> **EXERCISE AIM**:
Of the records that follow, copy only the lines from the line containing "You are a GUI" to the line containing "The image size is (1476, 810).", both included, exactly as written.

> **INPUT**:
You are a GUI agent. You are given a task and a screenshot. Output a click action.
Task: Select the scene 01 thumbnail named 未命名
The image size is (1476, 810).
...
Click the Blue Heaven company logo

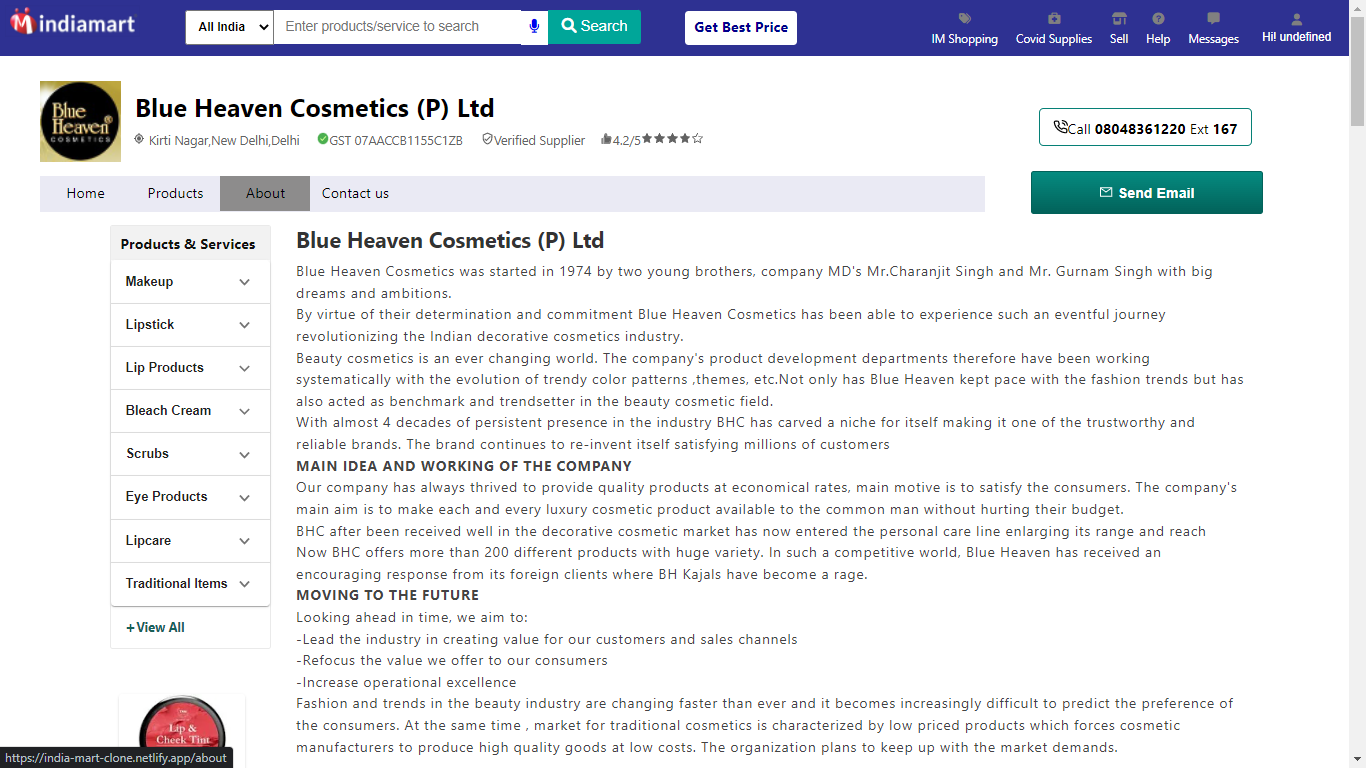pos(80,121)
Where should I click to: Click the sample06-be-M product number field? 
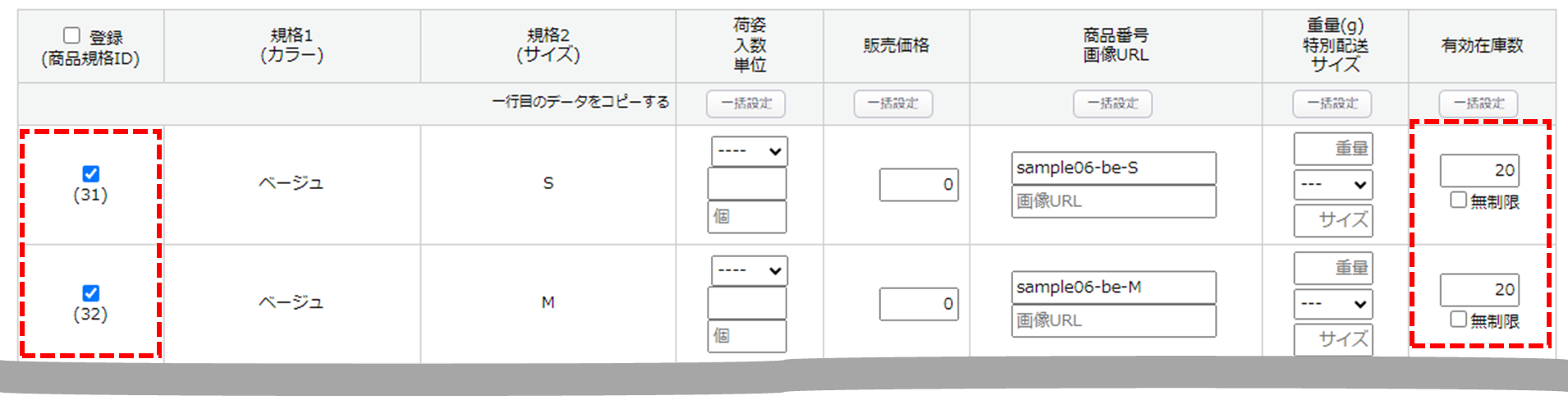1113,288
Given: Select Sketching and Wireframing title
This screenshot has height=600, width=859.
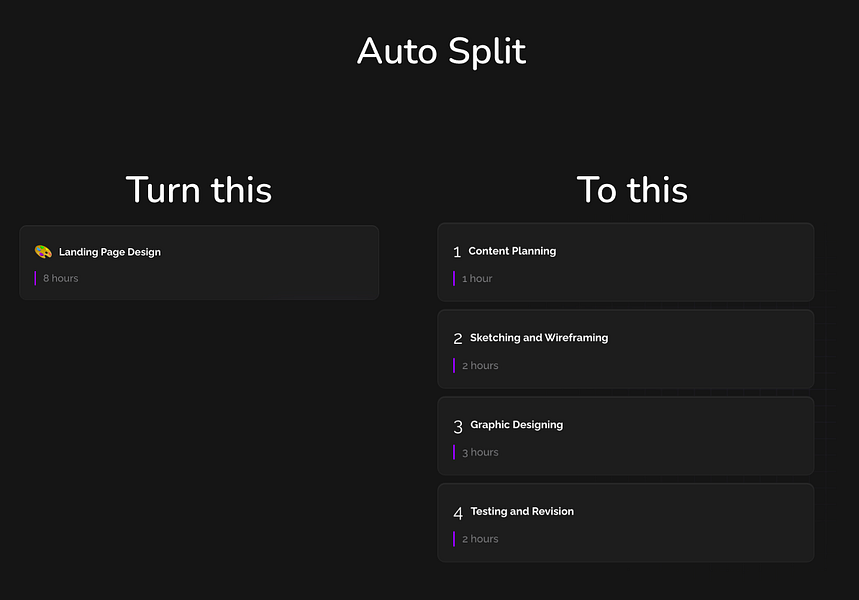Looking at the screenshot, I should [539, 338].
* * *
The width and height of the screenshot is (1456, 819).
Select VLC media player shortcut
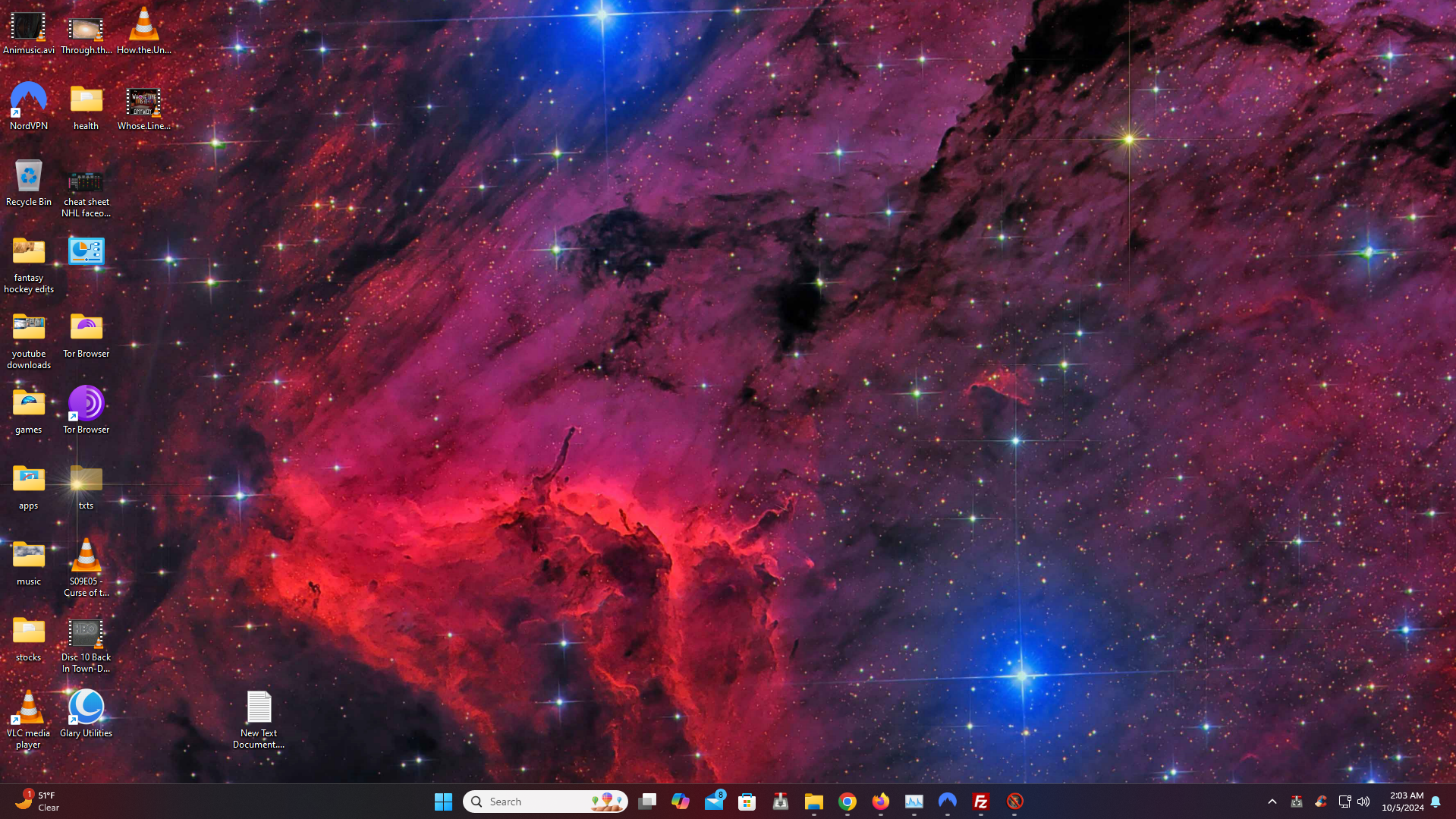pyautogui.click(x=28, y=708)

> **REPLY TO THE EXERCISE**:
You are a GUI agent. You are given a task and a screenshot. Output a click action.
Task: Select the scene 01 thumbnail named 未命名
The image size is (1476, 810).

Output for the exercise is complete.